# Huerta Hof Breeder ?



## Mariexo14 (Sep 27, 2013)

Hello everyone ! I'm wanting some feedback on Huerta Hof breeders ? I know they are mentioned a lot in some threads but I'm wanting some information on there quality of pups/dogs. What you like about their breeding and dogs and what makes you recommend them as a breeder. Also, the traits of your pup/dog if you have one of theirs. Any information would be appreciated. Thanks !


----------



## Wolfgeist (Dec 4, 2010)

Robin is extremely knowledgeable, and has a wonderful vision of what she wants to produce. You want a sincere, reputable, intelligent and reasonable breeder? Robin is absolutely all that. Her dogs have beauty AND brains, and are very successful in whatever venue they pursue whether that is conformation, IPO(schutzhund) and other work.

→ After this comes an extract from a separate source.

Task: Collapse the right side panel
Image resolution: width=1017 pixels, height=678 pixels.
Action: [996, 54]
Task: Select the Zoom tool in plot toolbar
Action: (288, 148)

She has a heart of gold and her are puppies wonderful! If I ever get a showline dog, I'm going straight to her!


----------



## KZoppa (Aug 14, 2010)

I couldn't agree more with Wild Wolf. Robin is a wonderful person, as is her husband, and it shows in the care they take of their dogs. Robin is easily the only showline breeder I would go to for a pup hands down. Beauty and brains in their dogs. I love the fact they produce can do it all type of dogs. And she has a sense of humor too. They love their dogs and it shows in what they produce.


----------



## Smithie86 (Jan 9, 2001)

Excellent breeder and one of the nicest and most helpful people around....


----------



## Liesje (Mar 4, 2007)

I don't have a HH dog but would highly recommend them. I've never formally met Robin or Carlos but I have seen them at many events and people on their team have helped me and my friends with handling. I've observed them being friendly, open to helping anyone. It doesn't matter if you buy their dog or not, they always seem to have time to answer a question and offer a fair evaluation of a dog. So, even without previously owning a dog from them, I would not hesitate to consider them because I believe they are a class act and very respected in the breed community.


----------



## llombardo (Dec 11, 2011)

I was getting a puppy from Robin before I found my male at an animal shelter. She is very helpful and I will get my black/red GSD from her one day


----------



## elisabeth_00117 (May 17, 2009)

I don't have a HH dog, but Robin has been extremely helpful offering advice with my dogs, pedigrees, or just to speak "dog" with!

I have been following her program for awhile now and have been impressed every step of the way. My sister wants a HH dog so badly that she has told me that after she is finished school (and living on her own! LOL) she is contacting Robin for a pup! LOL


----------